Men were wounded in the Crimea, the hospitals were far off at Scutari, the wide and stormy Black Sea had to be crossed to reach them; the stores of food, clothing, and medicine that might have saved many a life were at Varna, or lost in the Black Prince; the state of the great Barrack Hospital at Scutari was indescribably horrible; everybody was frantic to rush to the relief; no one knew what best to do; public feeling was at fever-heat. How could it be otherwise when William Howard Russell, the Times correspondent, was constantly writing such true but heartrending letters as this:
"The commonest accessories of a hospital are wanting; there is not the least attention paid to decency or cleanliness; the stench is appalling; the fetid air can barely struggle out to taint the atmosphere, save through the chinks in the walls and roofs; and for all I can observe, these men die without the least effort being made to save them. Here they lie, just as they were let gently down on the ground by the poor fellows, their comrades, who brought them on their backs from the camp with the greatest tenderness, but who are not allowed to remain with them. The sick appear to be tended by the sick, and the dying by the dying."

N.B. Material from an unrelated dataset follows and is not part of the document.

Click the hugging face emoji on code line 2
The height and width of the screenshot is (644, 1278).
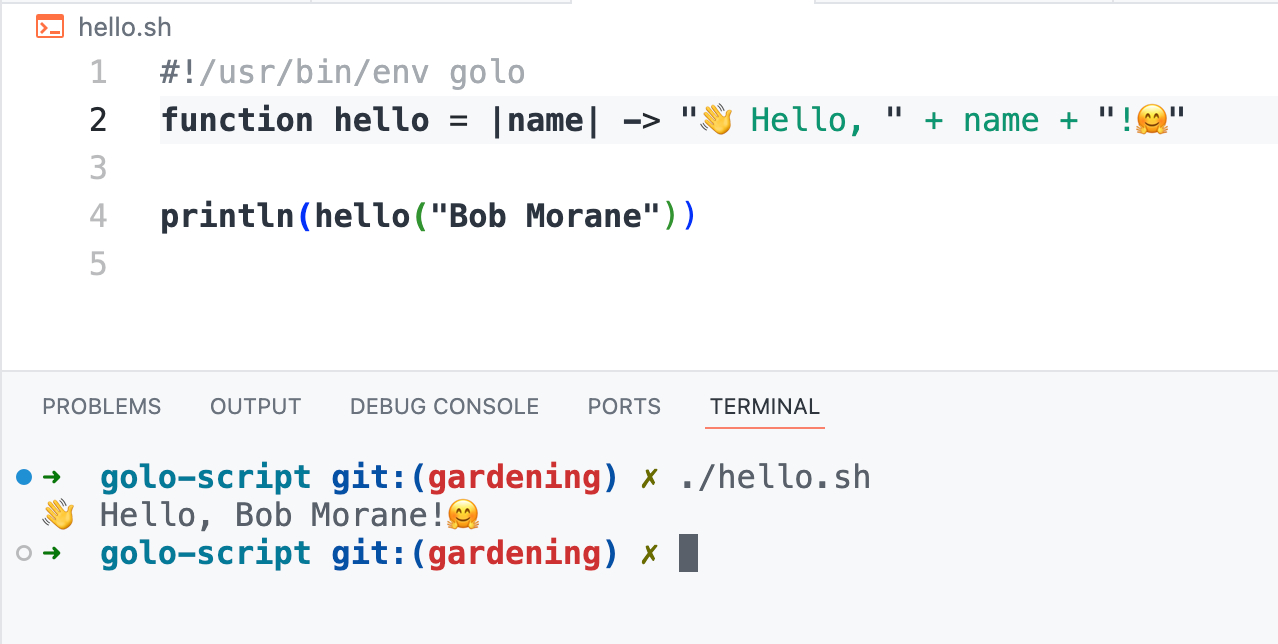click(x=1151, y=121)
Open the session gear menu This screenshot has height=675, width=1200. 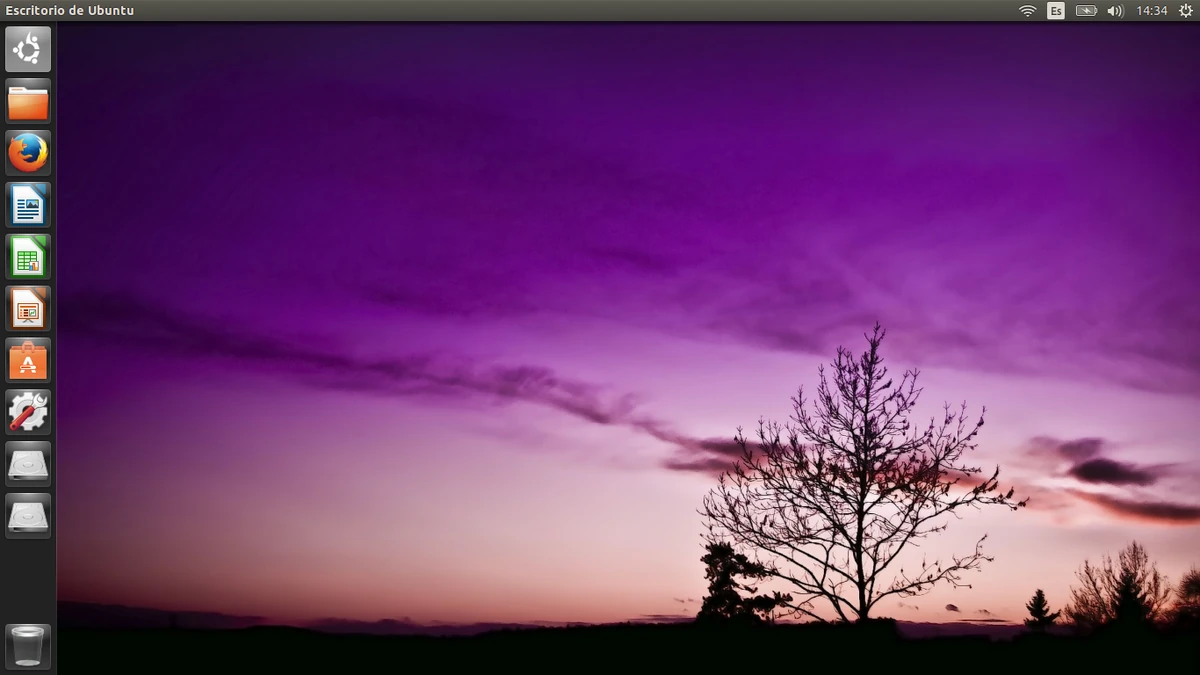tap(1188, 10)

Miss Nightingale, who was then recovering from her Harley Street nursing, deeply felt the intensity of the crisis that was moving the whole nation; but, whereas the panic had driven most of the kind people who were so eager to help the army, nearly "off their heads," it only made hers the cooler and clearer. She wrote, offering her services to Mr. Sidney Herbert, afterward Lord Herbert, the minister for war, who, together with his wife, had long known her, and had recognized her wonderful organizing faculties, and her great practical experience.

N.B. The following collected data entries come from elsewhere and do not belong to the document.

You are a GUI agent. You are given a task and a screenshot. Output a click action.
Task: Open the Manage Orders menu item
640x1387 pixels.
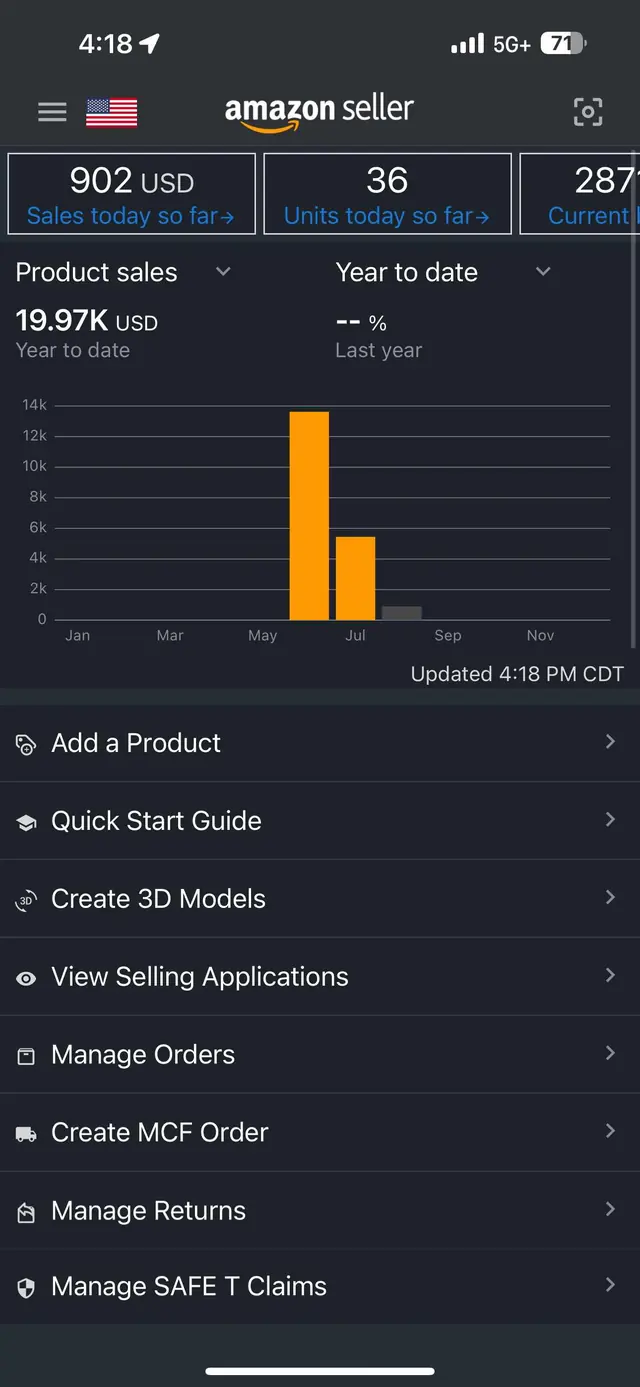pos(320,1055)
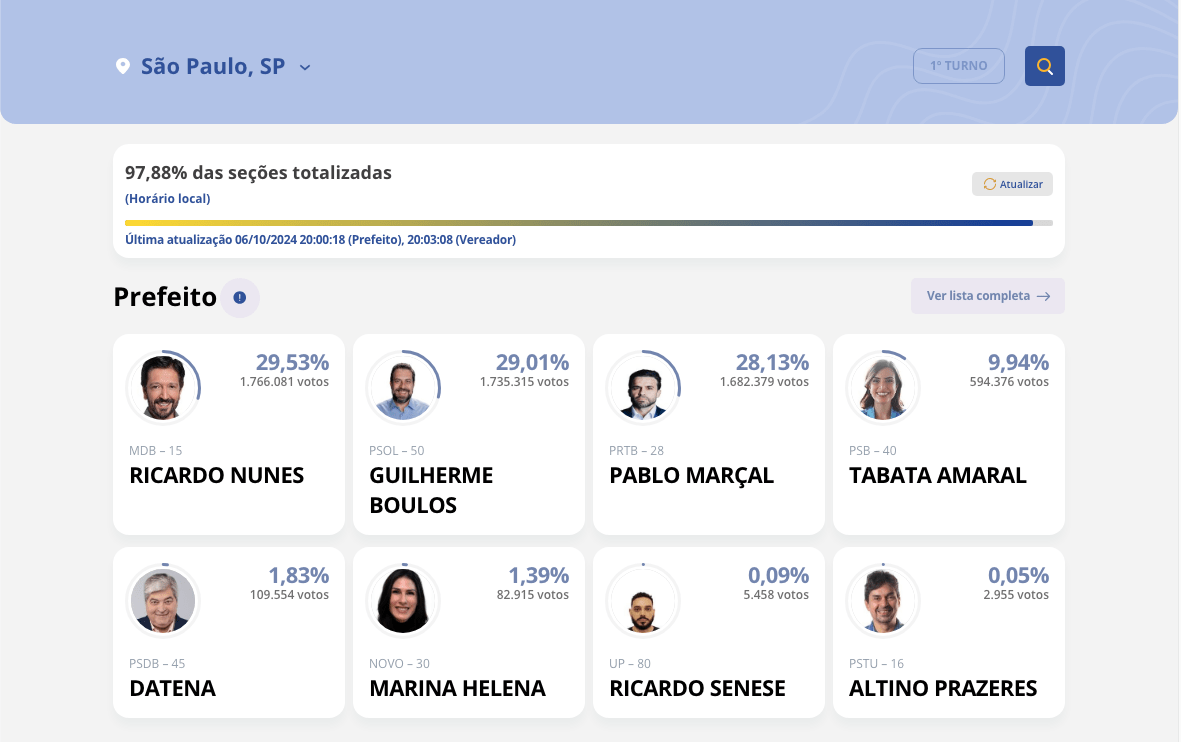This screenshot has height=742, width=1181.
Task: Click Guilherme Boulos candidate photo
Action: point(403,387)
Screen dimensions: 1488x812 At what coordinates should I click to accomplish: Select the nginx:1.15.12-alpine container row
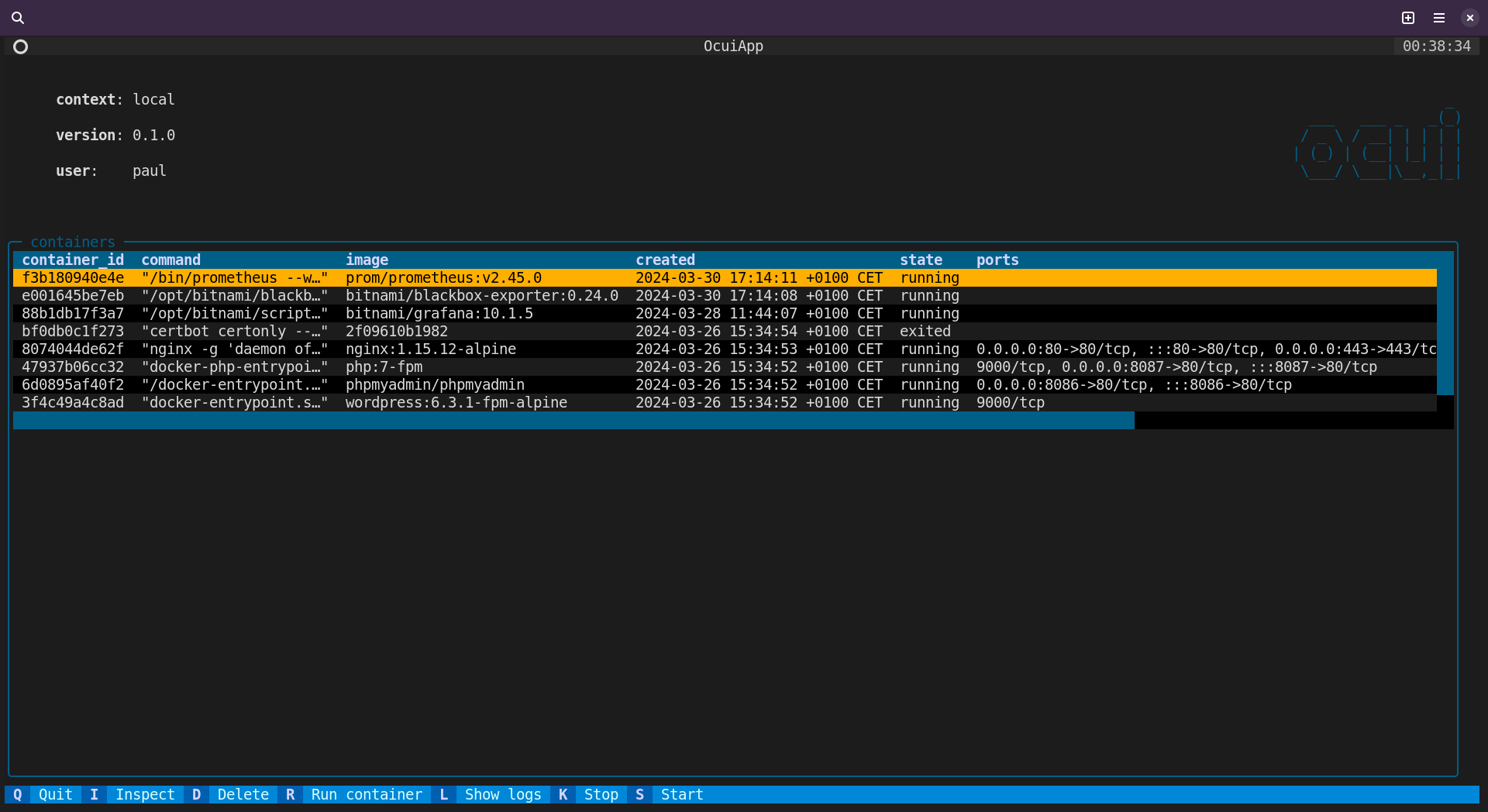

It was on October 15th that she wrote to Mr. Herbert. On the very same day the minister had written to her. Their letters crossed. Mr. Herbert, who had himself given much attention to military hospitals, laid before Miss Nightingale, in his now historical letter, a plan for nursing the sick and wounded at Scutari.
"There is, as far as I know," he wrote, "only one person in England capable of organizing and directing such a plan, and I have been several times on the point of asking you if you would be disposed to make the attempt. That it will be difficult to form a corps of nurses, no one knows better than yourself."
After specifying the difficulty in finding not only good nurses, but good nurses who would be willing to submit to authority, he goes on: "I have this simple question to put to you. Could you go out yourself and take charge of everything? It is, of course, understood that you will have absolute authority over all the nurses, unlimited power to draw on the Government for all you judge necessary to the success of your mission; and I think I may assure you of the co-operation of the medical staff. Your personal qualities, your knowledge, and your authority in administrative affairs, all fit you for this position."
Miss Nightingale at once concurred in Mr. Herbert's proposal. The materials for a staff of good nurses did not exist, and she had to put up with the best that could be gathered on such short notice.